Take comments from BlackRock CEO Larry Fink in the Financial Times this week, that moving too fast on climate action could actually be a problem.
Accelerating the race to green the economy would raise the prospect of higher inflation and pose a major policy challenge for many countries, Fink said in remarks at the Deutsche Bank global financial services conference. Citing the example of airlines (biofuels are 50 to 60 percent more expensive than current carbon-based sources), Fink said a mandate to go green quickly would result in higher ticket prices. This would ultimately prove too disruptive for the economy and would not fly politically given the likelihood of ‘displaced jobs and deepening regional inequalities.'
While airline ticket prices are just starting to rise off their pandemic lows, the price increases in the commodity markets from steel to copper and lumber are sparking inflation fears, sparking debate over whether this is just a demand surge for post-pandemic manufacturing or a sign of a commodities supercycle.
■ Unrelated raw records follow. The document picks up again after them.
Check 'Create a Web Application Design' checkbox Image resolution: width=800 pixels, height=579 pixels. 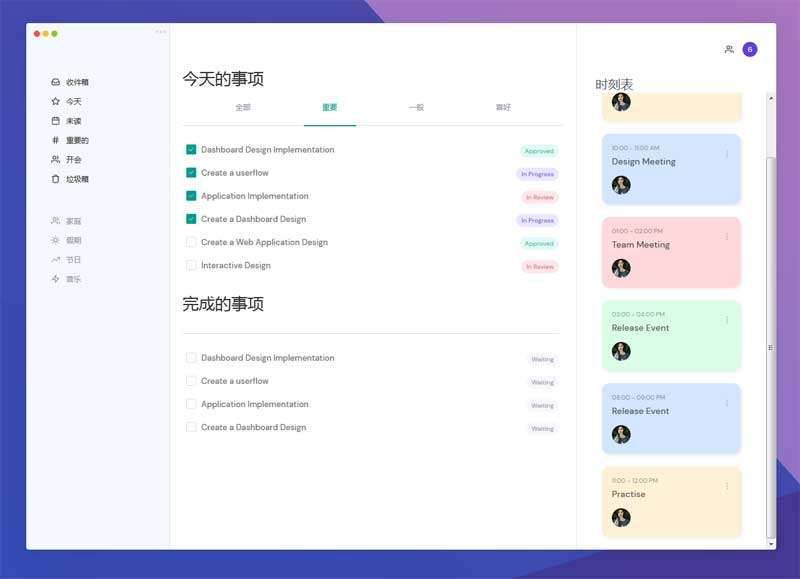pos(191,242)
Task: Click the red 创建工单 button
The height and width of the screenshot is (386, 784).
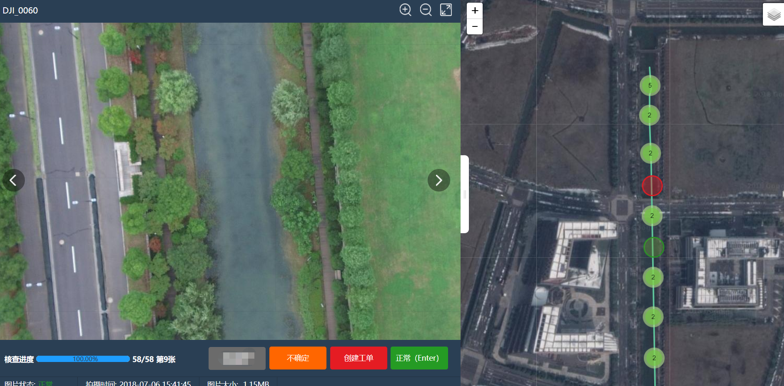Action: (x=358, y=358)
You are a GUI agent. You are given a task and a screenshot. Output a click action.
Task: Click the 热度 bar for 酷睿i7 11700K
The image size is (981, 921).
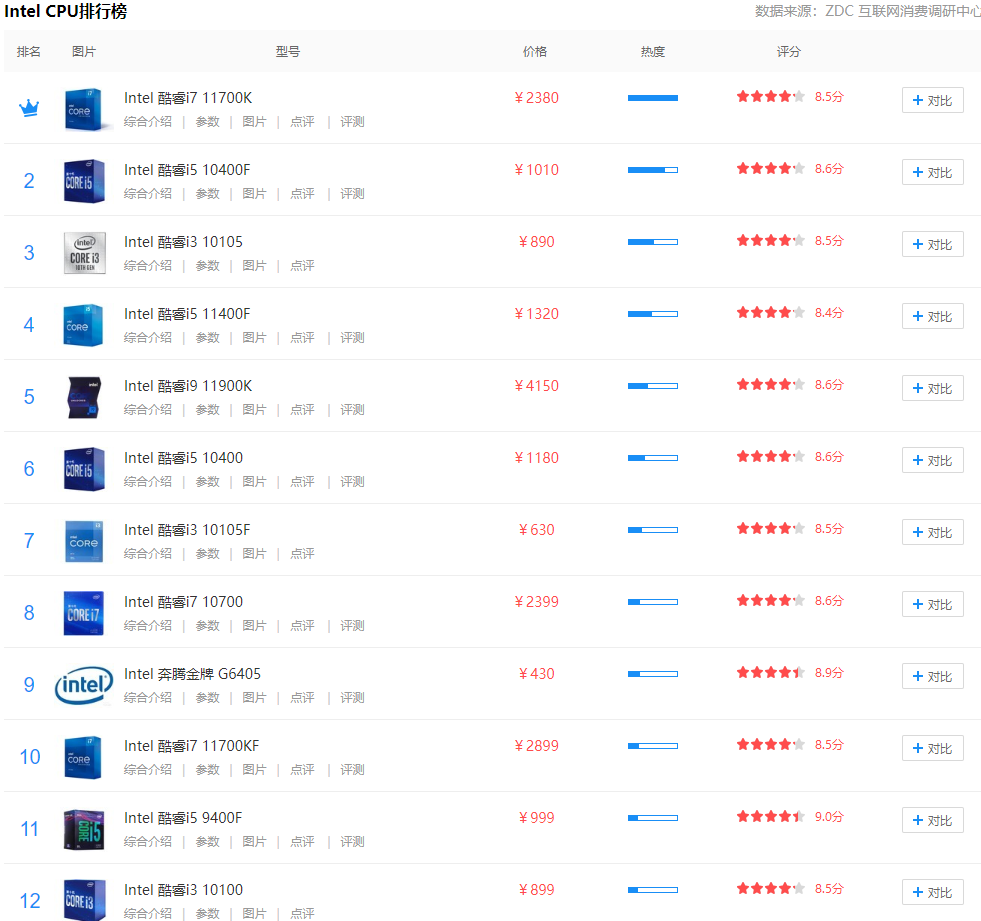652,98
Renewable energy technologies such as solar, wind and battery storage have benefited from declining costs over the past decade. As the world scaled up those technologies and got better at producing them, the costs to produce the core technologies that enable renewables have come down 70 percent to 80 percent in a relatively short period of time.
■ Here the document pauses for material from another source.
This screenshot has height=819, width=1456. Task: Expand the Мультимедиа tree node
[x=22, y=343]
It’s unclear what a lasting sharp increase in commodity prices could do to those cost curves, which are critical to wider adoption. Of course, there’s another option. A battle with inflation could inspire us to think about how we use those materials more efficiently.
Use and reuse
To get to net zero, we probably need to find more creative ways to use and reuse materials (and GreenBiz will dig into the topic more at Circularity 21 next week.) But fundamentally, if it can be salvaged, investing in a source of material we’ve already mined, grown or produced can protect its price from swings in commodity prices.
Electric cars need fewer parts than internal combustion engines but the parts they do use require a much more intense complement of minerals. It’s clear our future green energy goals will be dependent on a different group of minerals and materials that don’t benefit from traditional supply chains, from nickel and manganese to lithium, cobalt and graphite.
This could mean that miners have to change what they are doing, although that would likely cost over $1 trillion in new investment. Even though battery metals or rare earths used in wind turbines are probably a better bet than coal mining, most miners have not been readjusting their mining activities yet to tap this new source of value. Battery minerals make up less than 3 percent of the total revenue of the largest 40 mining companies in 2020, according to a PwC report this week.
You already can see the signs that circular thinking is beginning to take hold, but it requires formalizing and growing sectors of the economy. The European transport sector’s push for used cooking oil as a more sustainable fuel source spurred calls recently for more supervision. And the Biden administration’s electric vehicle plan includes promoting a battery recycling program, which we may need to hold off shortages and as the price of nearly every input into an electric car is going up.
Collectively, we have a long way to go to truly reach a world where we waste less. Even though recycling rates have soared in Europe ahead of its single-use plastic ban next month, the latest research shows only 5 percent of the value of plastic stays in the economy as recycled material.
Circular thinking is the ultimate exercise in long-term thinking and efficiency — a way to mine our past to fund our future. It’s also making its way firmly into the near-term.